4.5. Ablation Studies

To thoroughly validate the function of each improvement of R-SABMNet, ablation studies were conducted. The original R-YOLOv8 model serves as the baseline. We conducted three ablation experiments for both quantitative and qualitative analysis. All experiments were conducted under consistent conditions with identical parameter settings to ensure the reliability and validity of the results. We examined the effects of three improvements combined with the baseline model: the SG-AFA module, the BSMF module, and the GWD function. Table 4 displays the results. When the SG-AFA module is added to the baseline, precision increases by 1.47%, recall improves by 0.62%, and AP rises by 0.65%. This improvement is due to the spatial feature aggregation, which enhances the model’s sensitivity to ship targets. Adding the BSMF module further enhances multi-scale feature fusion, increasing precision by 0.64%. Additionally, incorporating the GWD loss function for regression addresses the size, shape, and orientation of rotating boxes. This improvement boosts recall from 91.99% to 93.13%, as shown in row 4 of Table 4.
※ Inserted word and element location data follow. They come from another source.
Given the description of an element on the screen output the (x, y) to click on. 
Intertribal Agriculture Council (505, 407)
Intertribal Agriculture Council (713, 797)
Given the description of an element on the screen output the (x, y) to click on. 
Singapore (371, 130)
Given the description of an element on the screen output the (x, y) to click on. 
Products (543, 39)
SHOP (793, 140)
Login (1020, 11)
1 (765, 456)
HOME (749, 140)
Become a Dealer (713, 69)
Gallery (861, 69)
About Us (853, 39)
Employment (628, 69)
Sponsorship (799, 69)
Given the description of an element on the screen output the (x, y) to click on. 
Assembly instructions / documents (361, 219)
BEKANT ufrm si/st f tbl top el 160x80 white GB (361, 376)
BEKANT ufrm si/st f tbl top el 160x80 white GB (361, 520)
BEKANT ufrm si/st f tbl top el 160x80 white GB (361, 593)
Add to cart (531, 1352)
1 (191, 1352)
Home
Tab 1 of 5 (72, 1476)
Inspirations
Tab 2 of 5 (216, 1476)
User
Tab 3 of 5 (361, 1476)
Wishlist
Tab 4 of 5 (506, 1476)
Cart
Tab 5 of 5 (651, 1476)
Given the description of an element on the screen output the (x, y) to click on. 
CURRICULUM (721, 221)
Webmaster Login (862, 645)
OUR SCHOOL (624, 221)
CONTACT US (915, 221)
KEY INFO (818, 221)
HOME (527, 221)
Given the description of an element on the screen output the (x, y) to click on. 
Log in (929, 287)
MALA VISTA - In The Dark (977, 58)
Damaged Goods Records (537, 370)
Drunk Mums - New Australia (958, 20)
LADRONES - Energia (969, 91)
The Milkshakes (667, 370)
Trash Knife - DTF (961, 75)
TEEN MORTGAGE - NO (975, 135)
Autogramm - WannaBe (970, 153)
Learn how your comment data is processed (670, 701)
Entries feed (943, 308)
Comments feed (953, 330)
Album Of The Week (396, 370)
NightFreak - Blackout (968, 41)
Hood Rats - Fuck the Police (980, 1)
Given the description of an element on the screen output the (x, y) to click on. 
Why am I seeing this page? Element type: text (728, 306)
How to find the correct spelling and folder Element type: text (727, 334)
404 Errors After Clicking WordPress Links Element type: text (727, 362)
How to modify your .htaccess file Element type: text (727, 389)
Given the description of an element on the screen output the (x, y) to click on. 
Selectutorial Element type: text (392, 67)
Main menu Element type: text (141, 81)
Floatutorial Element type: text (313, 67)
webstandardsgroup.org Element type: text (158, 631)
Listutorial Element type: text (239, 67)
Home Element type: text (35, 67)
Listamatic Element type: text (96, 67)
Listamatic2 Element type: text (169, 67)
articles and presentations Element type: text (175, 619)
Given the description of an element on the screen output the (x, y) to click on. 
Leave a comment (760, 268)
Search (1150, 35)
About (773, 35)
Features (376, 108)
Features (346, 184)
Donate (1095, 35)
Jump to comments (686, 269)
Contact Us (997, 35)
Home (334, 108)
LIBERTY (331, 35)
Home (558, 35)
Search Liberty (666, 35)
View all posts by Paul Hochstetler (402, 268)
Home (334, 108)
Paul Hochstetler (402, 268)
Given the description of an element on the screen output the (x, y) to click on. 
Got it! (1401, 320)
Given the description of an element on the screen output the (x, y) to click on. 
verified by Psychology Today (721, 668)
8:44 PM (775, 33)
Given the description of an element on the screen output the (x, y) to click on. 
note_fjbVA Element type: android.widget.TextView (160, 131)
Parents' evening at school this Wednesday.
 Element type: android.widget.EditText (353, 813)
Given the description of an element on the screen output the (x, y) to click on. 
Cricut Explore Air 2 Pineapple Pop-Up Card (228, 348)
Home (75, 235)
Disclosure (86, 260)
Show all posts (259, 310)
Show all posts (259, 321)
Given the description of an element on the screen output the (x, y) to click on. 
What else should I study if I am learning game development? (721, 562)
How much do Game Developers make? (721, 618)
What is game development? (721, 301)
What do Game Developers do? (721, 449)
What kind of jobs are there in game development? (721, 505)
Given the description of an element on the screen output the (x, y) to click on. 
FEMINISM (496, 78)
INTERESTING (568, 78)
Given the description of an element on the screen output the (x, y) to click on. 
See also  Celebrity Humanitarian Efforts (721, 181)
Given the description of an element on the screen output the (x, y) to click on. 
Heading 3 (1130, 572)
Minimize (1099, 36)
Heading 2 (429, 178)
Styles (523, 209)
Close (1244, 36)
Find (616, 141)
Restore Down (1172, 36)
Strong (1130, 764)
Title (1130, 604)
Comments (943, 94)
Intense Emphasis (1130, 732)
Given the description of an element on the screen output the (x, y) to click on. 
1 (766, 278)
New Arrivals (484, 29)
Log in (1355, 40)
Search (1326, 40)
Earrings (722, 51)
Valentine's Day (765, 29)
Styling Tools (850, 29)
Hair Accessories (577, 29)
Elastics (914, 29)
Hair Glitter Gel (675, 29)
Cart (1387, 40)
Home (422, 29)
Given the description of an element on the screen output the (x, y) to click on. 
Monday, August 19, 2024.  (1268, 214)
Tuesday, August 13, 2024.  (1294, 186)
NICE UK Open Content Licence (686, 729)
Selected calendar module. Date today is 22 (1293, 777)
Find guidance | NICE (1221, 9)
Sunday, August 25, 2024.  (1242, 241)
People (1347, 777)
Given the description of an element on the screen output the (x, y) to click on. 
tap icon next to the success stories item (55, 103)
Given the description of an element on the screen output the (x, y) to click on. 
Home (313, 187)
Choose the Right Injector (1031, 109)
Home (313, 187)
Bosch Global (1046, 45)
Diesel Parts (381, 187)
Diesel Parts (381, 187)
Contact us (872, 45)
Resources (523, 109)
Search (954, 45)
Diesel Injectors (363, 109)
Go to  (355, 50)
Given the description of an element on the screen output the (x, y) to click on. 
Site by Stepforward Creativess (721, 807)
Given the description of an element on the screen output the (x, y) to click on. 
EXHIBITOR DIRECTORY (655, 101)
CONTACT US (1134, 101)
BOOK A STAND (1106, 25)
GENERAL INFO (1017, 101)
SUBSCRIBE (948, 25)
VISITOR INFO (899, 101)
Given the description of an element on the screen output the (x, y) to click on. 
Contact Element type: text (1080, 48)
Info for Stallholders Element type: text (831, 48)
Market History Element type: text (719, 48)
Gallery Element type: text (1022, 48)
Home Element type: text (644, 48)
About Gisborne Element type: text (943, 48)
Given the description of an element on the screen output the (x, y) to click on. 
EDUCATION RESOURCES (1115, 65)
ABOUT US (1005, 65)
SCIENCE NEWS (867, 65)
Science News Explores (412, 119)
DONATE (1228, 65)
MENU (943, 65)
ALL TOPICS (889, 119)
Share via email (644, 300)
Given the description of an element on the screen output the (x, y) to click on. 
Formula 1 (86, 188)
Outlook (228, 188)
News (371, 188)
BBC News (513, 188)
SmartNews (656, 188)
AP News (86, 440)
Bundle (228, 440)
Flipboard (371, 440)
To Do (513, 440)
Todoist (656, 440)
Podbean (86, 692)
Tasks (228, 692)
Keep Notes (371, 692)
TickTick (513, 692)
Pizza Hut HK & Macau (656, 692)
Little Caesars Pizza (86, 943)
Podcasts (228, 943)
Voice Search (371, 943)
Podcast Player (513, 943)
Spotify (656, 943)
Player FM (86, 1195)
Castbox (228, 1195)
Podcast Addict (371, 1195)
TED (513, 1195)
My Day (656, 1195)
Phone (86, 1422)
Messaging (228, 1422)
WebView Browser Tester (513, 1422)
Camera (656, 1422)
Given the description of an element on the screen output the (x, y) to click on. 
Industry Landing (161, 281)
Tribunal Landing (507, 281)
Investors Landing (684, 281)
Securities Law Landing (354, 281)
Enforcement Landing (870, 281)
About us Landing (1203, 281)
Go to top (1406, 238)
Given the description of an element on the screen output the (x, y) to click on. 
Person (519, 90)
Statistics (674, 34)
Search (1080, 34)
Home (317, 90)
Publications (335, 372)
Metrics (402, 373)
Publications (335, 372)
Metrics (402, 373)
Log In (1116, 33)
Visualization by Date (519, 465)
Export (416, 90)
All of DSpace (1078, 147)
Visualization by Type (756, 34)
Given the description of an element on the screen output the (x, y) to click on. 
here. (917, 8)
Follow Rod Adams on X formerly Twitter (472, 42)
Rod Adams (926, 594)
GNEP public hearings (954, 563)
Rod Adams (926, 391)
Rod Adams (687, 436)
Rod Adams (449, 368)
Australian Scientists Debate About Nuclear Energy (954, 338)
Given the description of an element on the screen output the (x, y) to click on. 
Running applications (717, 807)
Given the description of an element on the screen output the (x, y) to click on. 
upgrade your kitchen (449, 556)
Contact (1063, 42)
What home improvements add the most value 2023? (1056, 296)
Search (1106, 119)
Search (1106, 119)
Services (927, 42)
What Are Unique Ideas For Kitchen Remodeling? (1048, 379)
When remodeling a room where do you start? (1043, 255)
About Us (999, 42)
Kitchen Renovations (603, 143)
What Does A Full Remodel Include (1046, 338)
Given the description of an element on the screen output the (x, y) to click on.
4.5.1. Effect of SG-AFA Module

Due to the strong similarity in grayscale values and texture features between harbor infrastructure and ship hulls in SAR images, significant interference is introduced. This makes it difficult for the original model to accurately extract ship features, leading to misdetections. To address this, we integrate the SG-AFA module into the baseline model. It enhances feature representation in key regions by incorporating spatial location information, enabling the model to effectively distinguish ship targets while suppressing land scattering interference. As a result, ship detection accuracy improves in cases with complex backgrounds.
We evaluated the performance of the proposed method in complex scenarios, and the comparison results are shown in Figure 12. Subplots (a–c) represent the intersection of nearshore and ocean regions, a scene characterized by both land scattering interference and severe ocean clutter. As shown in subplot (b), YOLOv8 falsely detected two port facilities with scattering characteristics similar to ship targets, along with two significant ocean noise regions that were misclassified as targets. This could be attributed to the lack of mechanisms for capturing the spatial characteristics of ships, leading to severe interference from land scattering and ocean noise in the detection results. With the addition of the SG-AFA module to the baseline model, the model effectively enhanced the representation of key regions by adaptively aggregating spatial features, thus improving detection accuracy. As shown in subplot (c), the improved model accurately identified all targets with zero false positives. Subplots (d–f) depict a nearshore port scene where severe land scattering interference is present. In subplot (e), the baseline model demonstrates a high sensitivity to land scattering, resulting in some false positives. However, the improved detection results, as shown in subplot (f), reveal a significant reduction in false positives in areas with dense land interference. These experimental results indicate that the SG-AFA module not only mitigates the impact of land scattering but also enhances the representation of key features in complex nearshore environments, further validating the effectiveness of the module.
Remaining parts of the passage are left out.